Canada's population has shrunk again, declining for a third straight quarter according to new figures from Statistics Canada. The data points to a demographic shift that experts say the country has been slow to confront. It also places Canada among a growing number of nations now grappling with the prospect of a shrinking population.
According to Statistics Canada, the population decreased by about 55,000 in the first quarter of this year, falling to just over 41,400,000. That represents a drop of roughly 0.1% from the start of the year on January 1st, marking the third consecutive quarter in which the total has gone down rather than up.

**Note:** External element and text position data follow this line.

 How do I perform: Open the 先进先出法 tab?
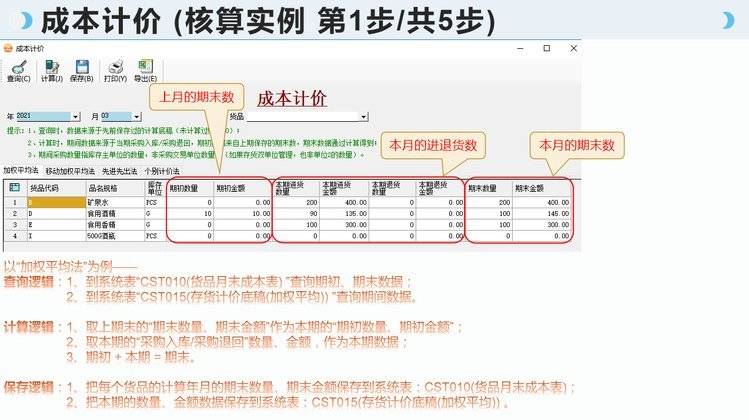click(x=119, y=172)
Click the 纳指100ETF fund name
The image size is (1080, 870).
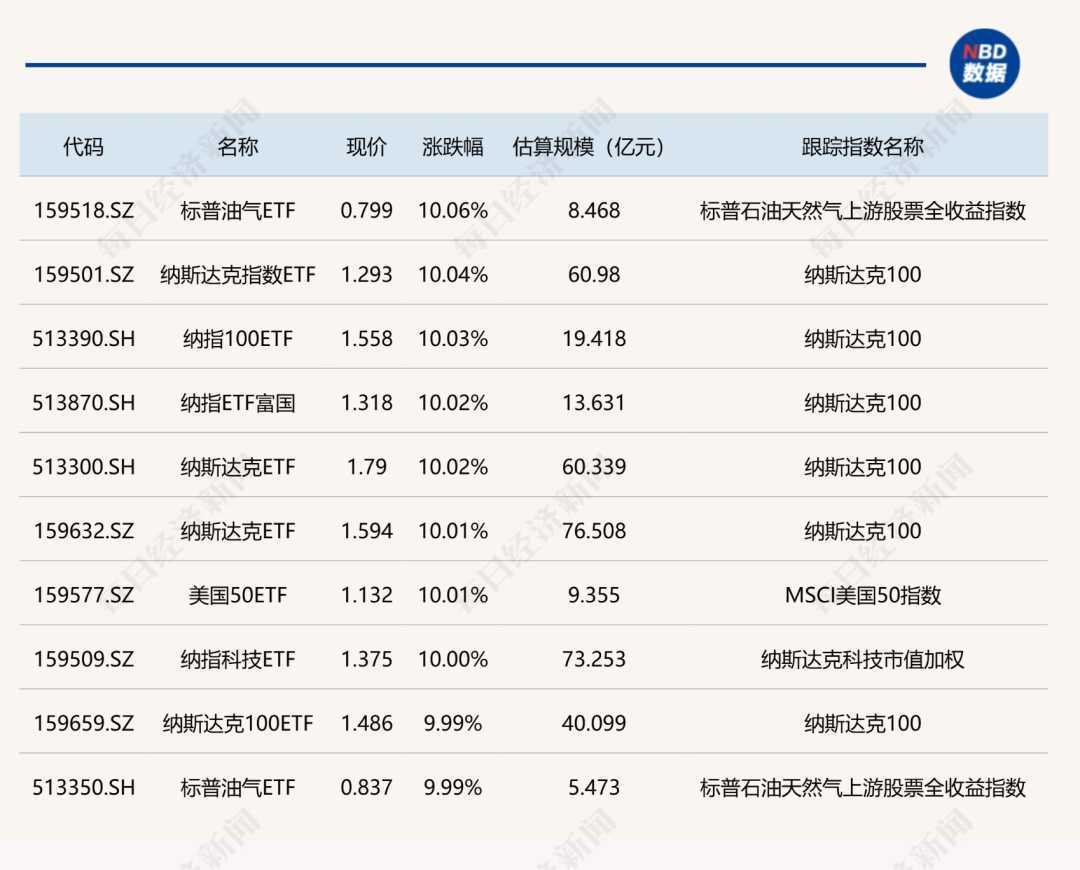pos(238,339)
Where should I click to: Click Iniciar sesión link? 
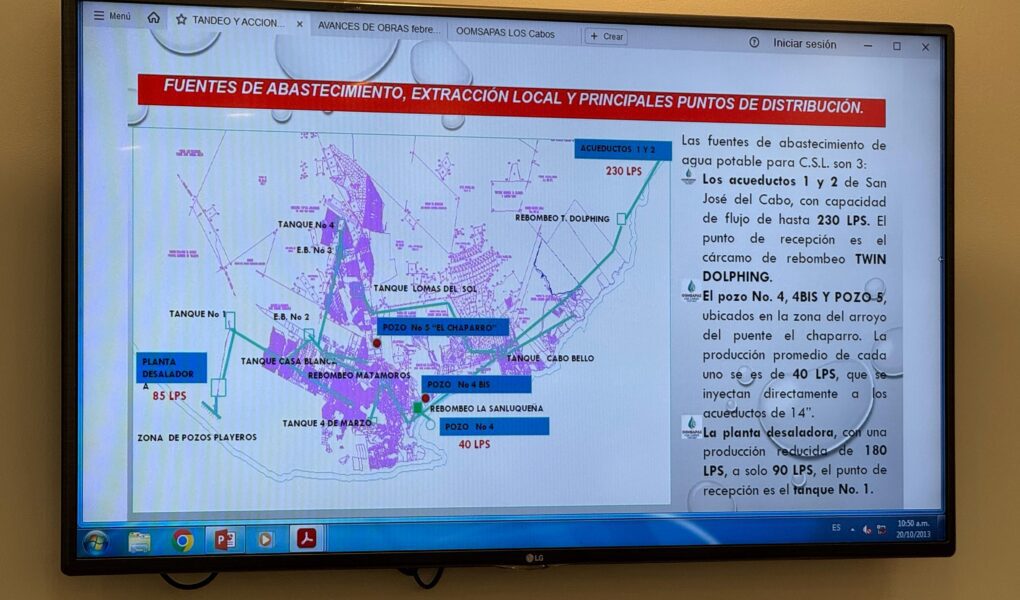click(x=804, y=44)
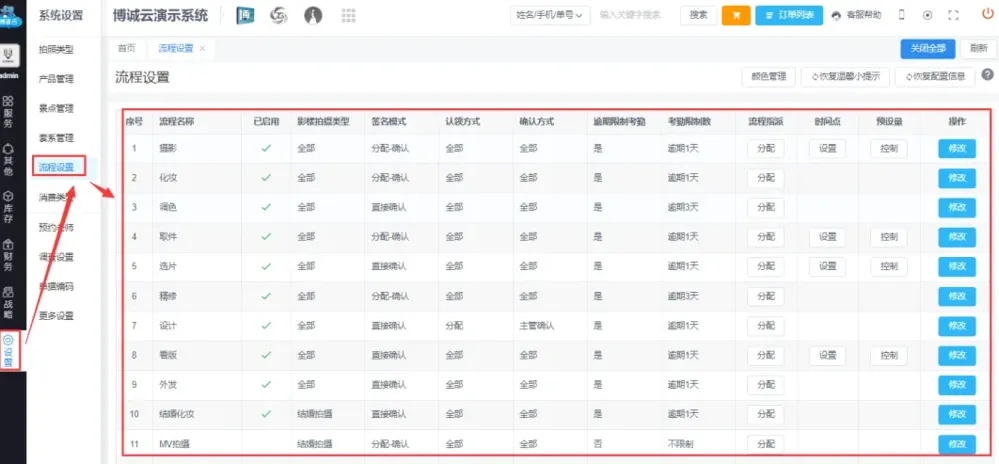Click 修改 button for the 化妆 row

click(956, 178)
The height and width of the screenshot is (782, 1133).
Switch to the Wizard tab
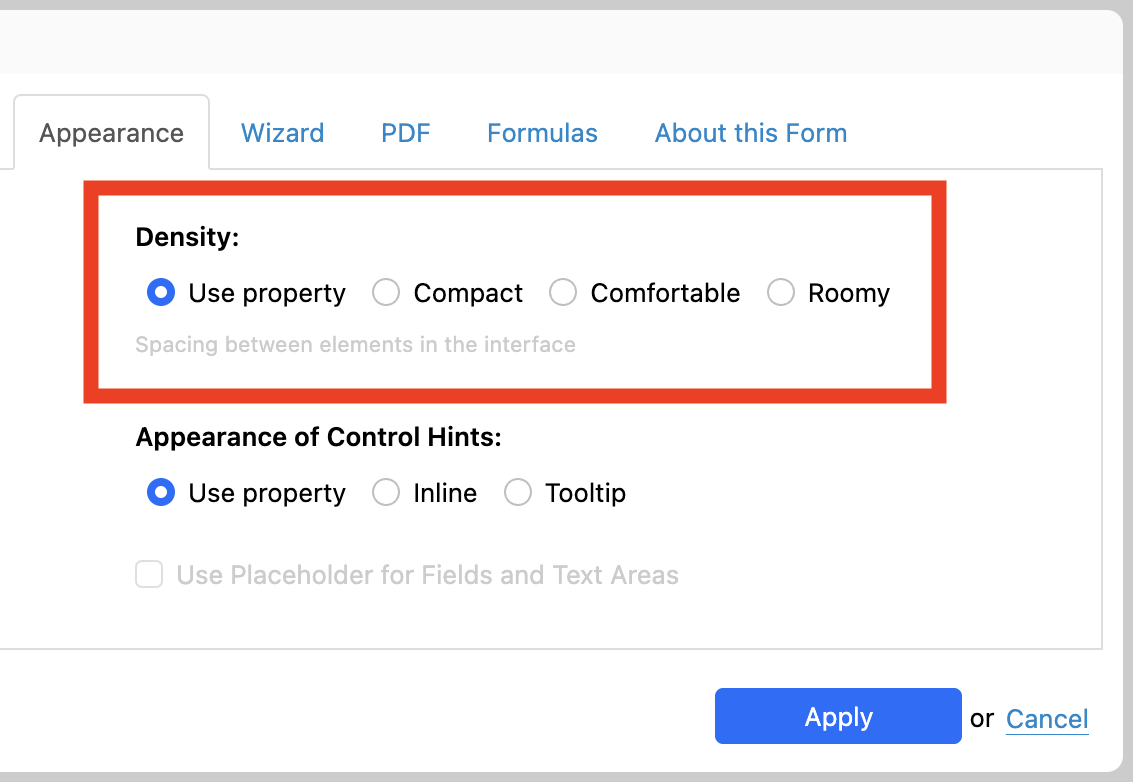tap(282, 133)
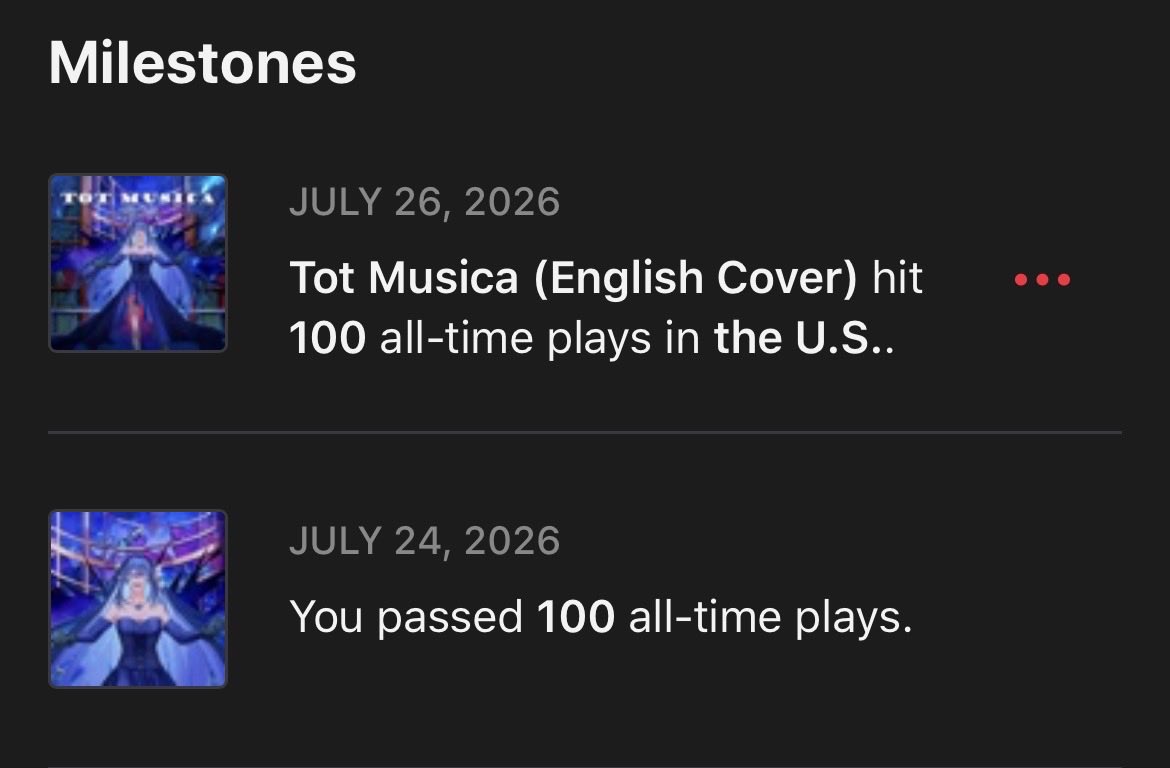Open the red three-dot more options menu
Screen dimensions: 1170x768
click(1042, 280)
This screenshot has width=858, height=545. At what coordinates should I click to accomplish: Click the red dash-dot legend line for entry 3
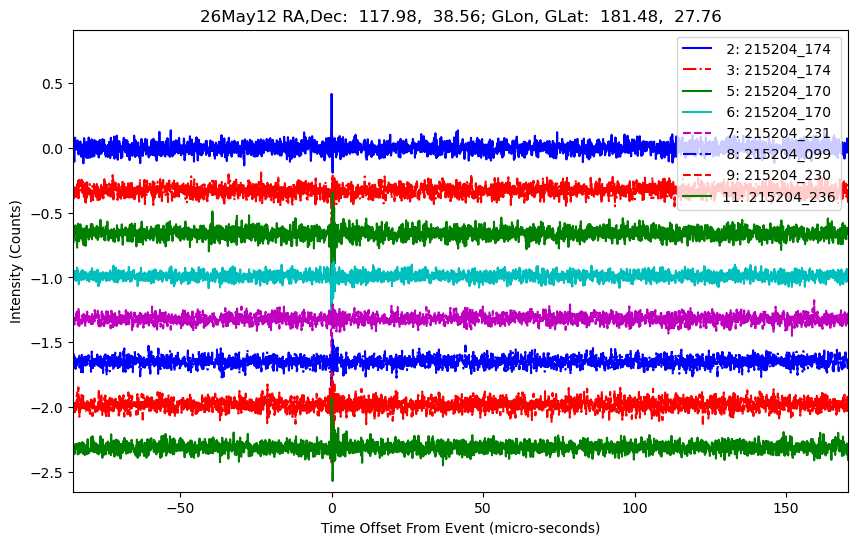point(697,69)
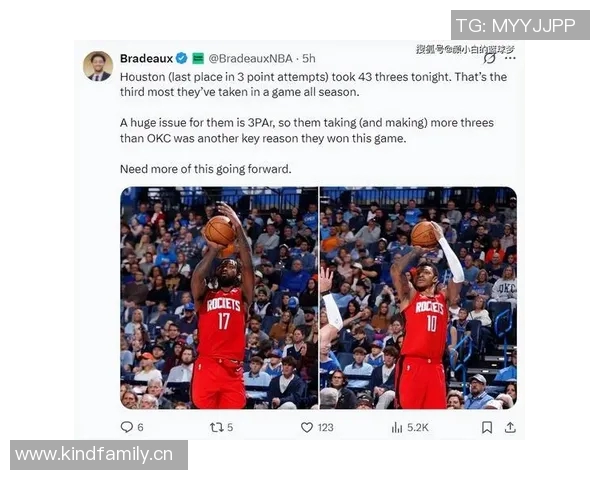Like the tweet with heart icon

pyautogui.click(x=307, y=427)
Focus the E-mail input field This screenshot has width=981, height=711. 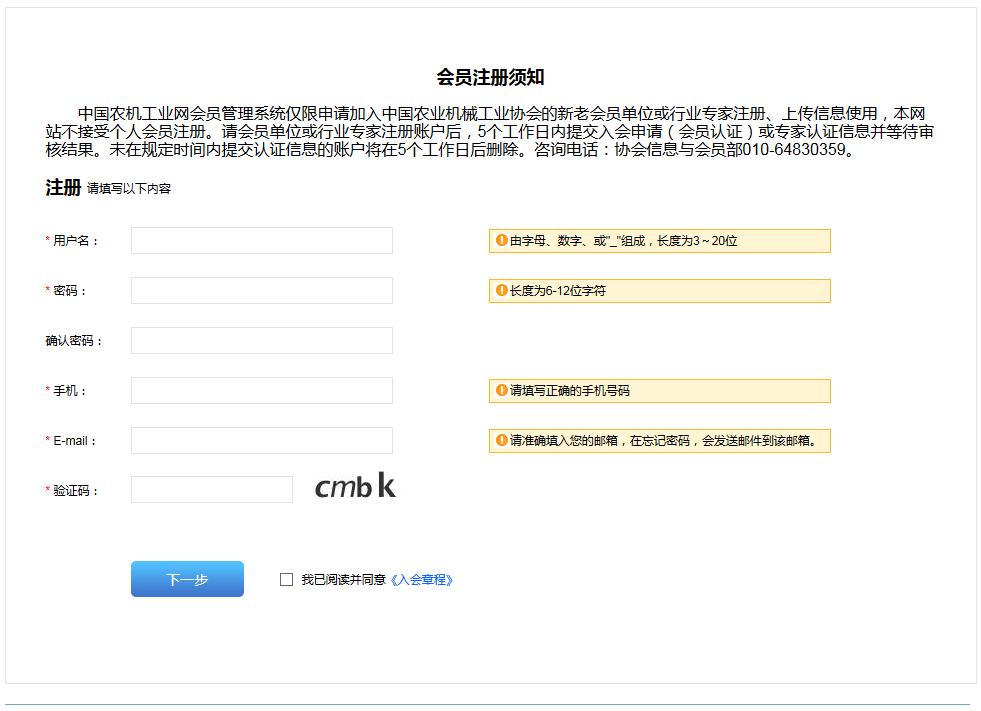tap(261, 441)
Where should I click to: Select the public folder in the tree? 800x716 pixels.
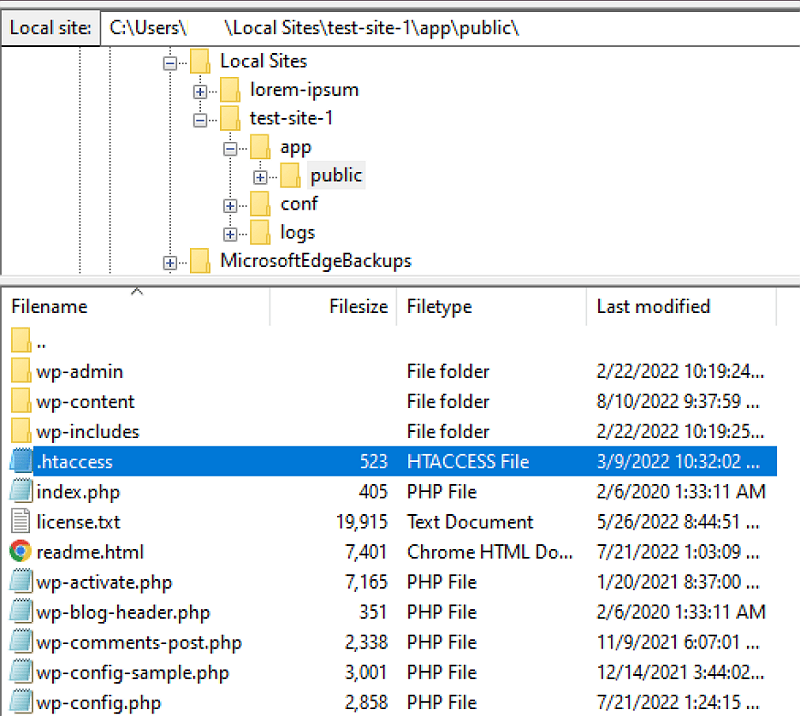[x=336, y=175]
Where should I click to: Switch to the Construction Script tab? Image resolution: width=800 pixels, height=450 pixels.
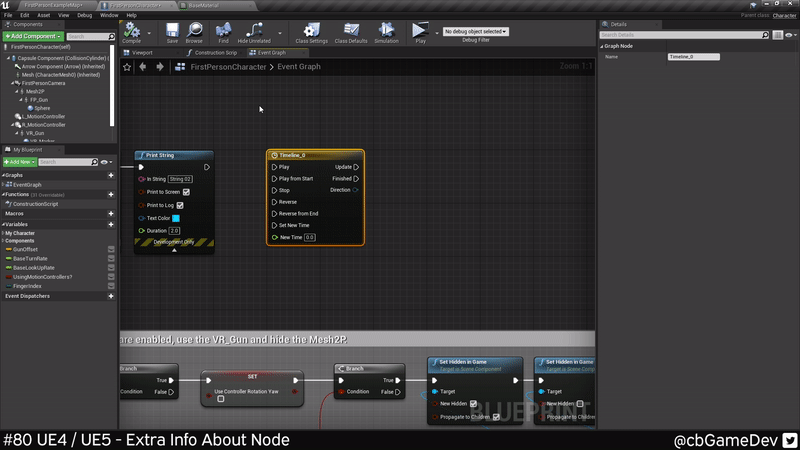click(x=215, y=52)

A central factor is the balance of births compared with deaths. Canada's fertility rate has fallen to a record low of 1.25, far below the level a population needs to remain stable on its own. The combination of fewer births and an aging society is reshaping the country's long-term outlook.
The trend is not unique to Canada. Populations are shrinking across much of the world, and a Canadian population-change expert noted that while aging is a common theme in national discussions, the idea of outright depopulation and shrinking has not really been part of the conversation. He argued that Canadians should be talking about it much more.
That expert, identified as Hartwell, suggested the shift does not have to be seen as a catastrophe. The global population, he said, will probably begin to decline before the end of the century, and the task is to make the best of a difficult demographic situation rather than to panic, a process he likened to making lemonade out of a tough hand.
Part of the reason Canada has not dwelled on the issue, the expert said, is that the country has historically been far more a nation of immigrants. That reliance on newcomers, he noted, allowed Canadians to avoid thinking too hard about the underlying changes in their own population over the years.
The Canadian numbers landed as attention turned abroad for possible lessons, particularly to South Korea, where a much steeper collapse in births has prompted aggressive measures such as matchmaking parks, baby bonuses, heavily subsidized housing and state-funded fertility treatment. With Canada's own fertility rate at a record low, observers suggested those experiments are worth watching closely.